**EXERCISE DESCRIPTION:**
When you reach the line that contains "Screen dimensions: 1456x816", begin copying exactly and continue through the last line below. Do not copy pictures.

(Saved entries)
== Segment start ==

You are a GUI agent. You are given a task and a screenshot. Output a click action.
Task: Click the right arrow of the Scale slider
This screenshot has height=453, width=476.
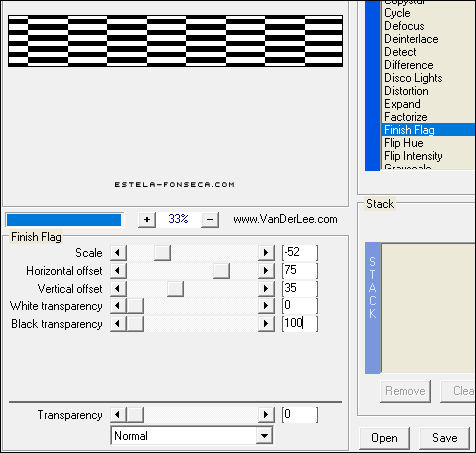(x=266, y=253)
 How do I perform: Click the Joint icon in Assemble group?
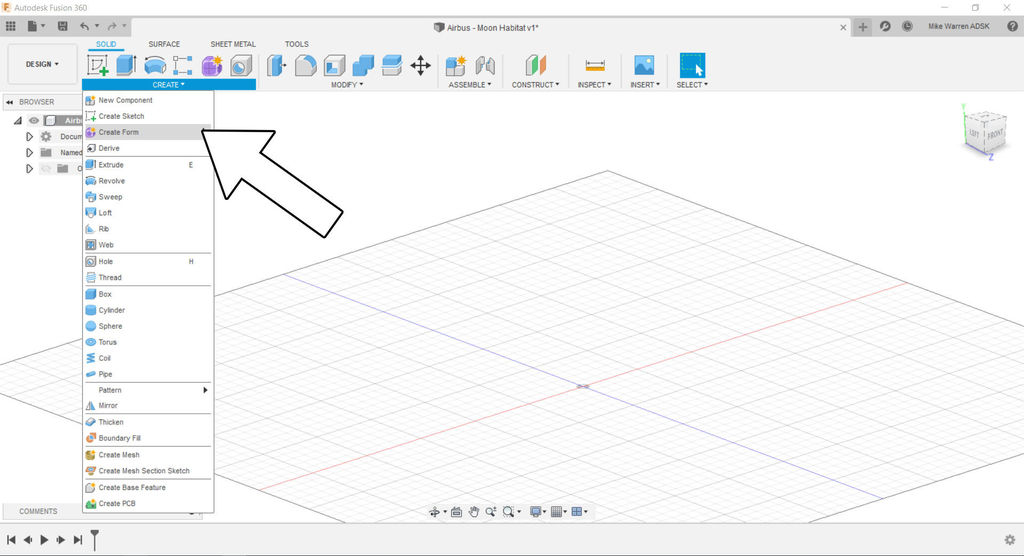pyautogui.click(x=486, y=66)
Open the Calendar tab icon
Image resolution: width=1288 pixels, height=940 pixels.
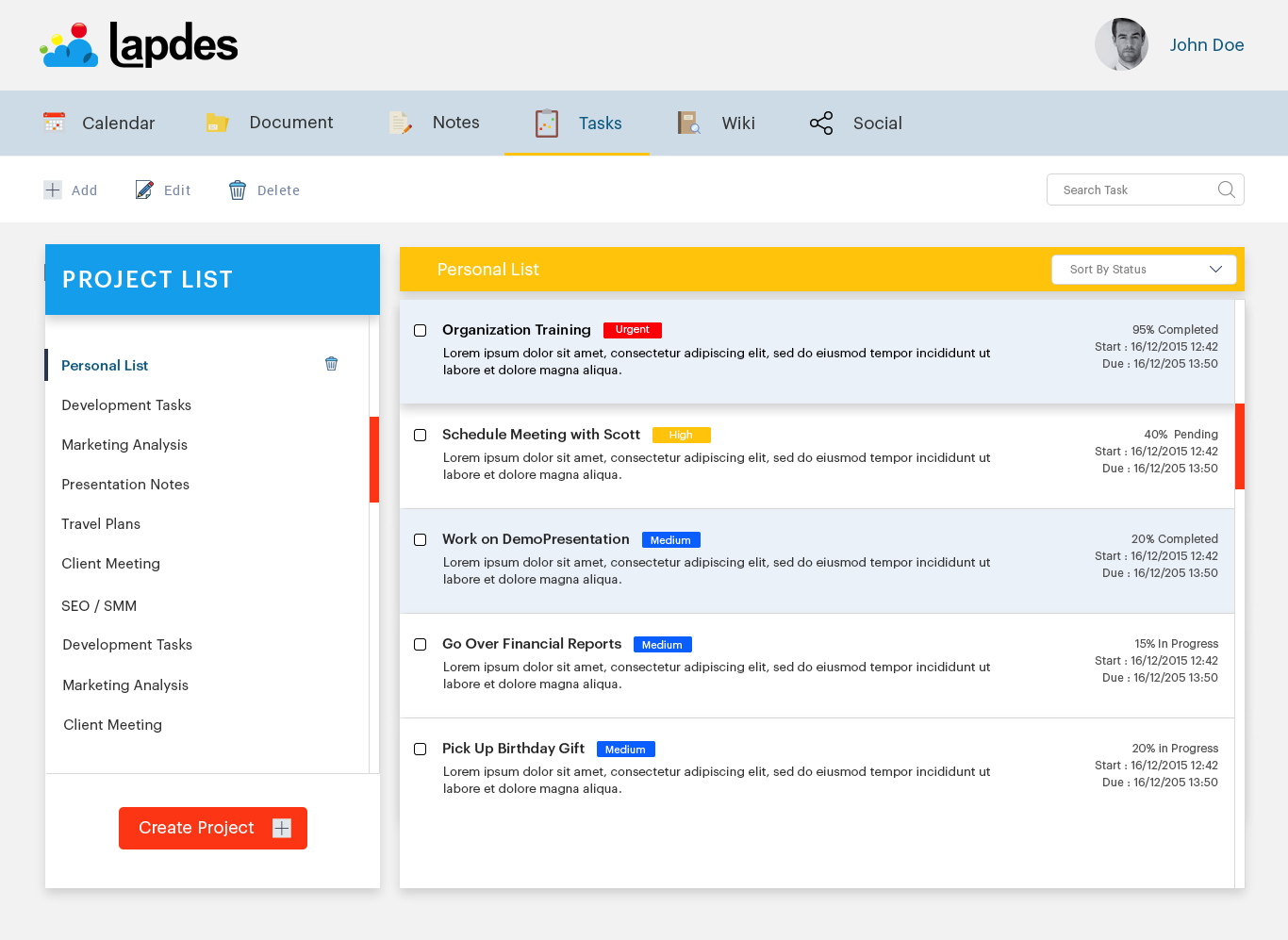[54, 122]
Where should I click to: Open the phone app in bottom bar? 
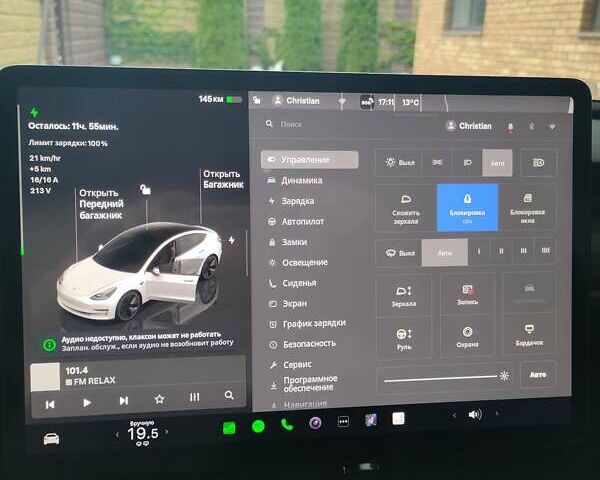(x=287, y=424)
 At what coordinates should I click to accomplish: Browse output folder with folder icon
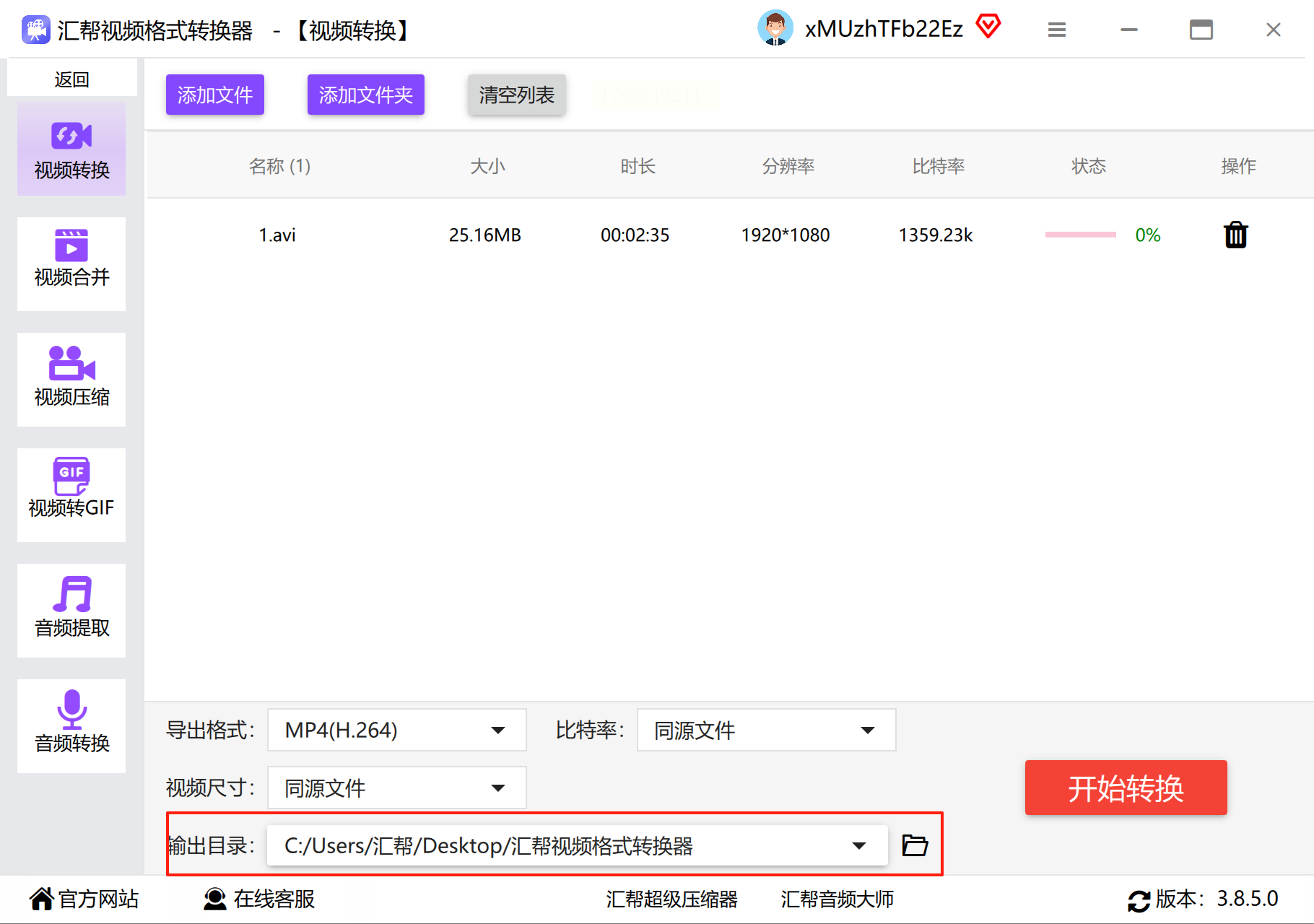point(915,845)
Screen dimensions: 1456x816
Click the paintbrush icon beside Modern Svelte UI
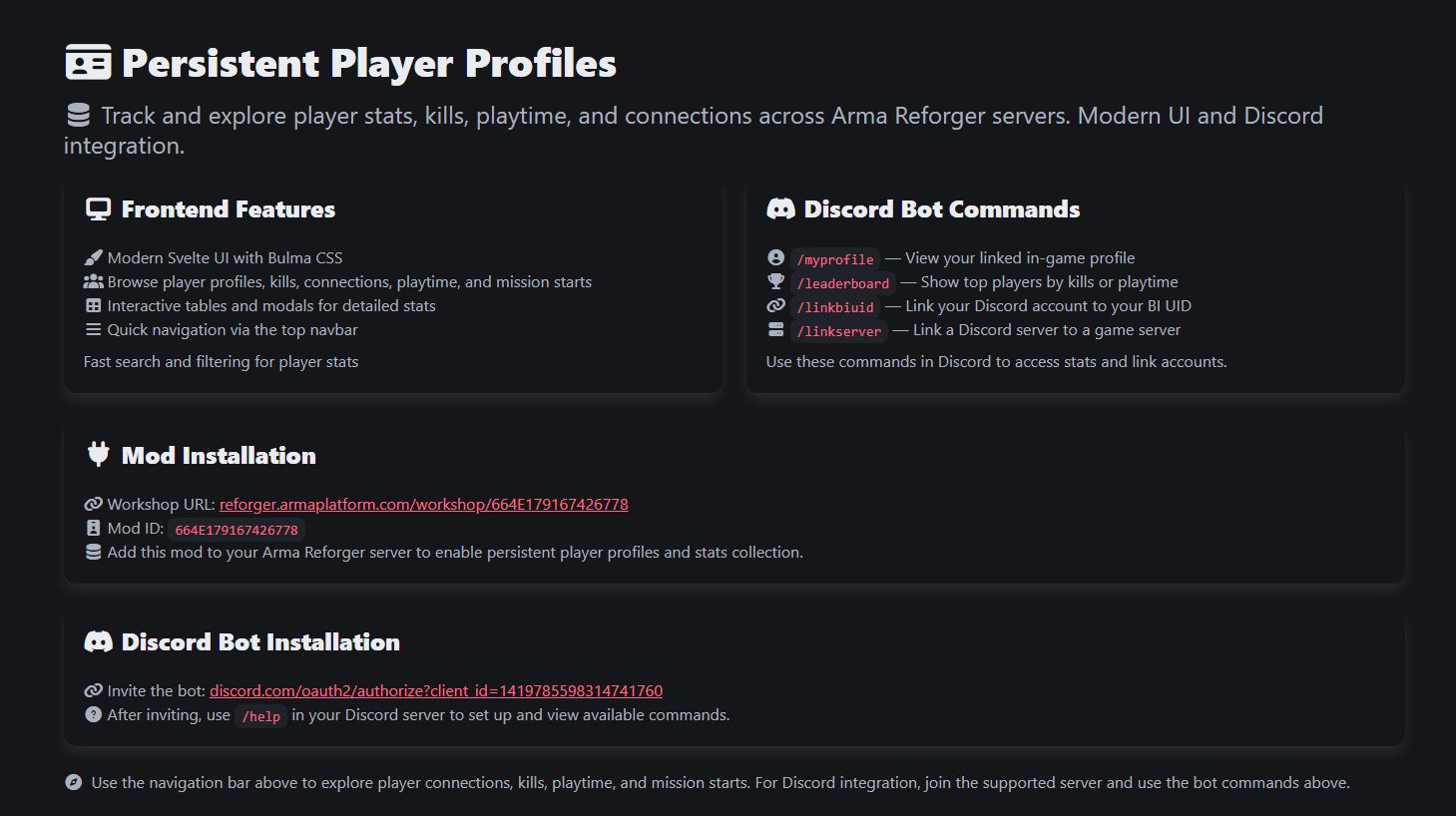point(93,256)
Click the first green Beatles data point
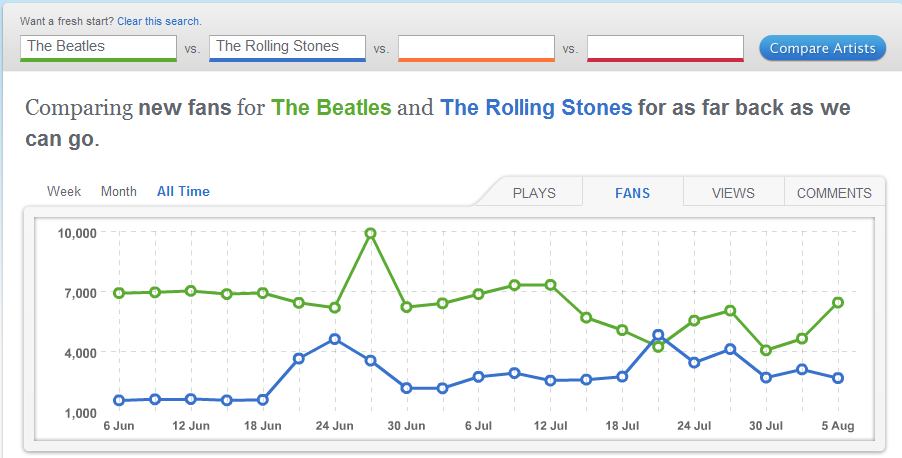The image size is (902, 458). (119, 293)
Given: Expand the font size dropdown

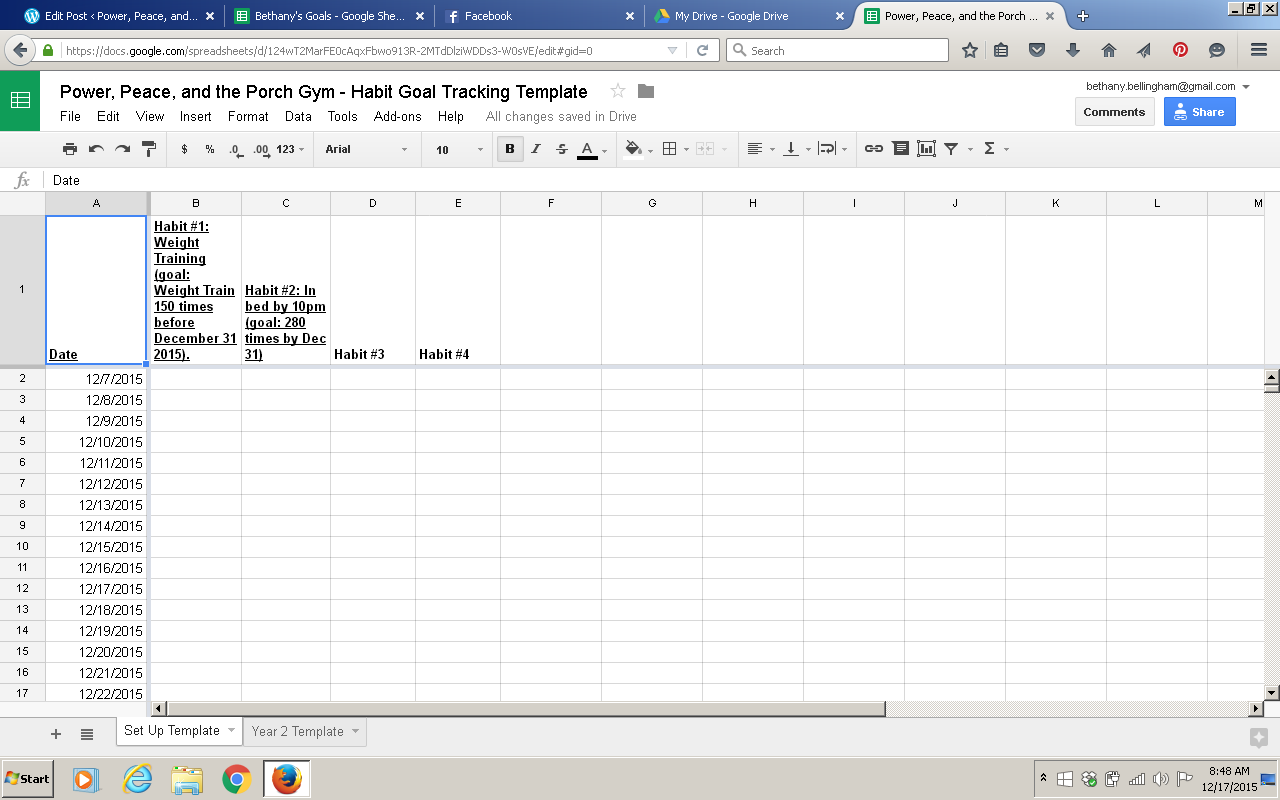Looking at the screenshot, I should point(459,149).
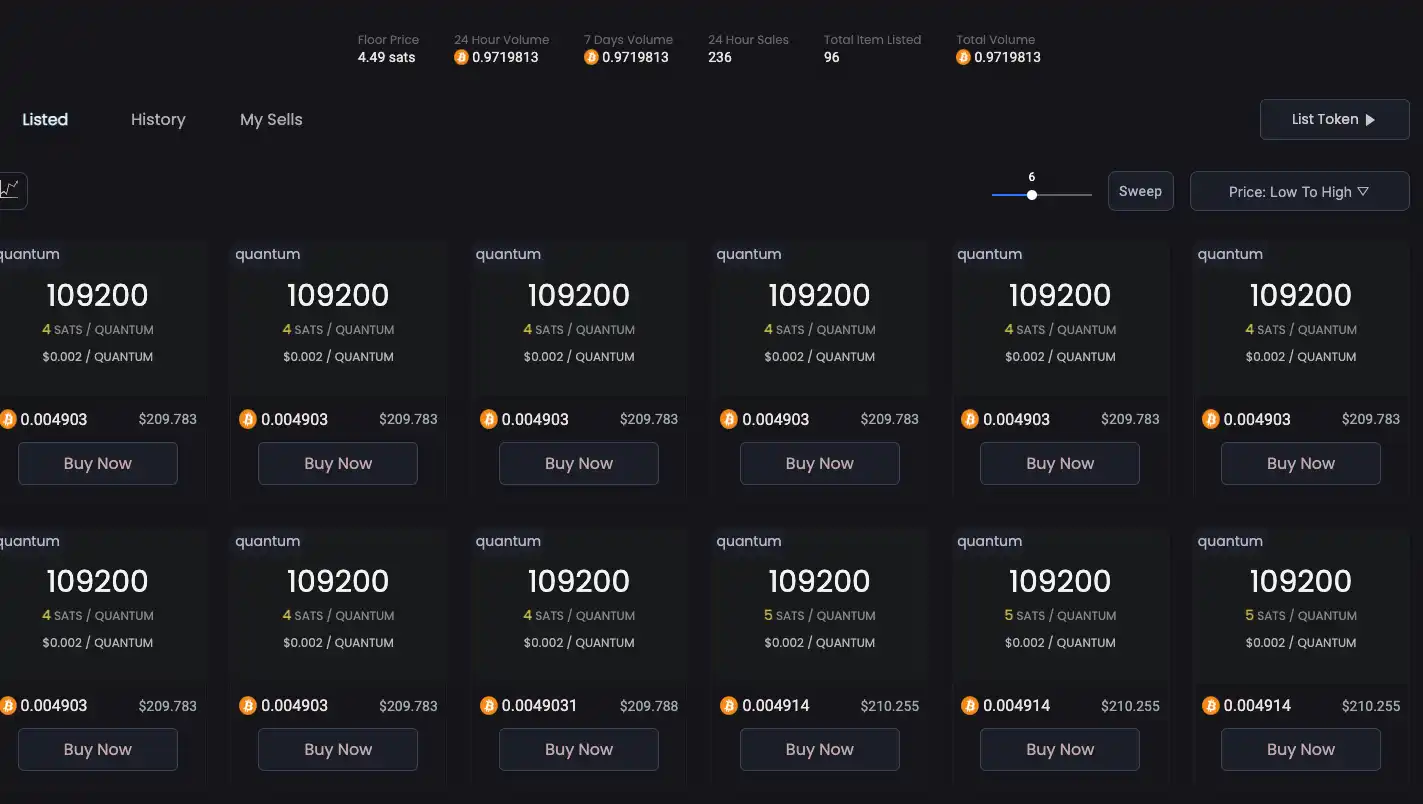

== Segment end ==

**RESULT BELOW:**
Screen dimensions: 1456x816
Click the paintbrush icon beside Modern Svelte UI
point(93,256)
Click the first green Beatles data point
The image size is (902, 458). (119, 293)
Given: Expand the font size dropdown

Looking at the screenshot, I should point(459,149).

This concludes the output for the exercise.